32424 - Advanced Microeconomics

Academic Year 2014/2015

  • Docente: Nadia Burani
  • Credits: 10
  • SSD: SECS-P/01
  • Language: Italian
  • Teaching Mode: Traditional lectures
  • Campus: Bologna
  • Corso: Second cycle degree programme (LM) in Economics and Economic Policy (cod. 8420)

Learning outcomes


Course contents

PART I: CONSUMPTION AND PRODUCTION DECISIONS
Consumer theory
1. Consumer behaviour: utility maximization
2. Choice: comparative statics
3. Demand: aggregation
4. Intertemporal choices
Theory of the firm
5. Technology and production function 
6. Profit maximization
7. Cost minimization
8. Cost function

PART II: DECISIONS UNDER UNCERTAINTY
9. Expected utility theory
10. Lotteries and risk aversion

PART III: GENERAL EQUILIBRIUM
11. Pure exchange economies
12. Production

Readings/Bibliography

The main textbook is H. R. Varian: "Microeconomic Analysis", third Edition 1992, W.W. Northon & Co.

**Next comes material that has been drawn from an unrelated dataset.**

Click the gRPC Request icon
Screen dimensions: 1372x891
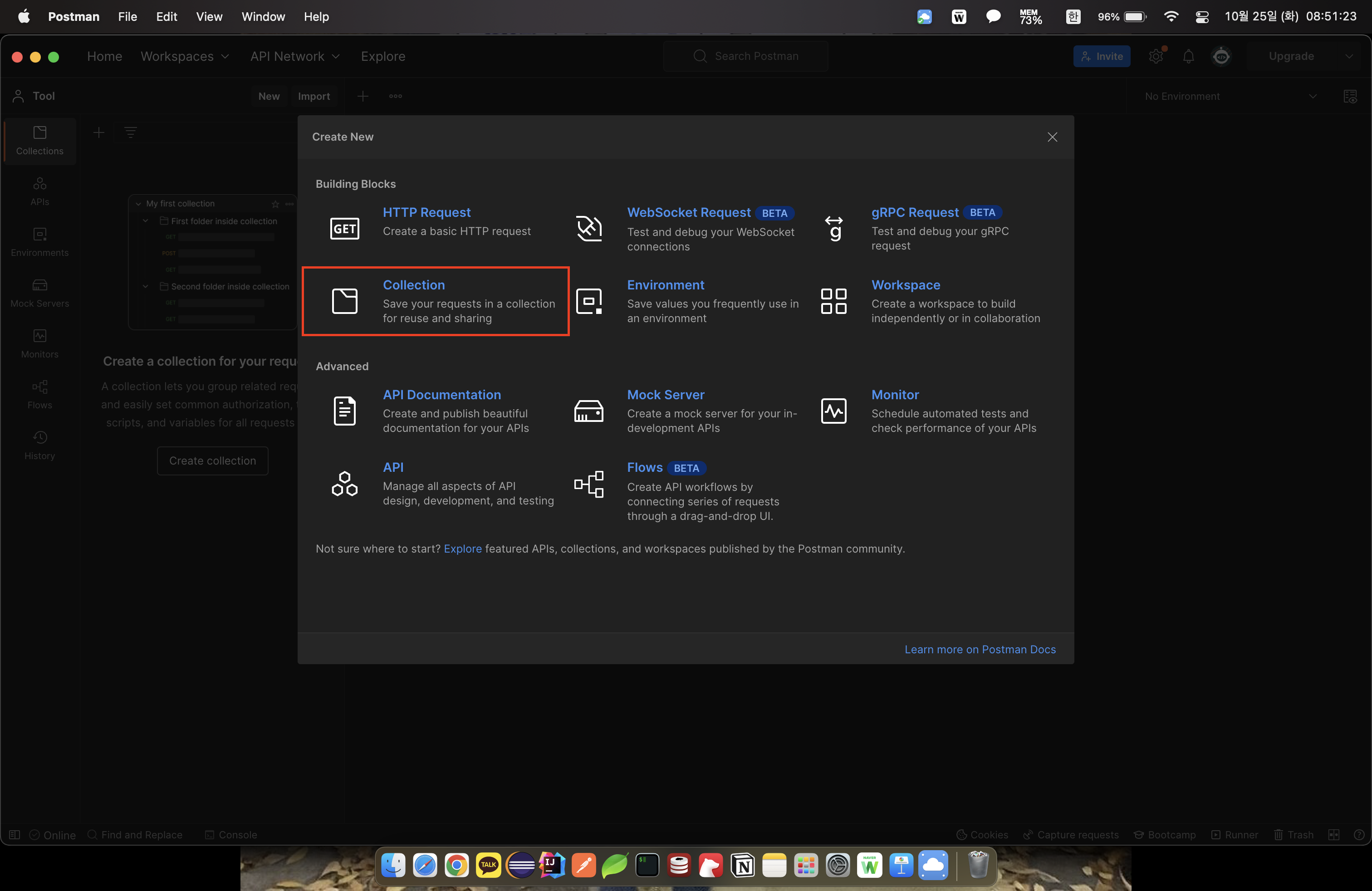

Inc.

Further readings:

  • D.M. Kreps: "A Course in Microeconomic Theory", Prentice Hall, 1990
  • A. Mas-Colell, M.D. Whinston, J.R. Green:"Microeconomic Theory", Oxford University Press, 1995
  • G.A. Jehle, P. Reny: "Advanced Microeconomic Theory", Prentice Hall, 2010.

See also the course's web-page:
www2.dse.unibo.it/burani/microav2014.htm

Finally, download the course's slides on AMScampus

Teaching methods

Lectures and tutorials.

As for mathematical prerequisites, a good knowlwdge of the following topics is needed:

  • linear algebra
  • functions of many variables
  • differential calculus
  • optimization subject to constraints
Students who lack such prerequisites are invited to catch up as soon as possible by attending the crash-course in Mathematics by Nardini and by studying the mathematical appendices of the above-listed texts. 

Assessment methods

The final assessment consists in a written examination with analytical exercises and theoretical questions. Analytical exercises are worth 2/3 of the final grade while theoretical questions are worth 1/3.

Students who attend all lectures have the possibility to undertake a mid-term examination on the first part of the programme and a final examination on the rest of the syllabus.

No oral examinations are admitted.

Teaching tools

Theory will be complemented by tutorials to be added to the ordinary time schedule.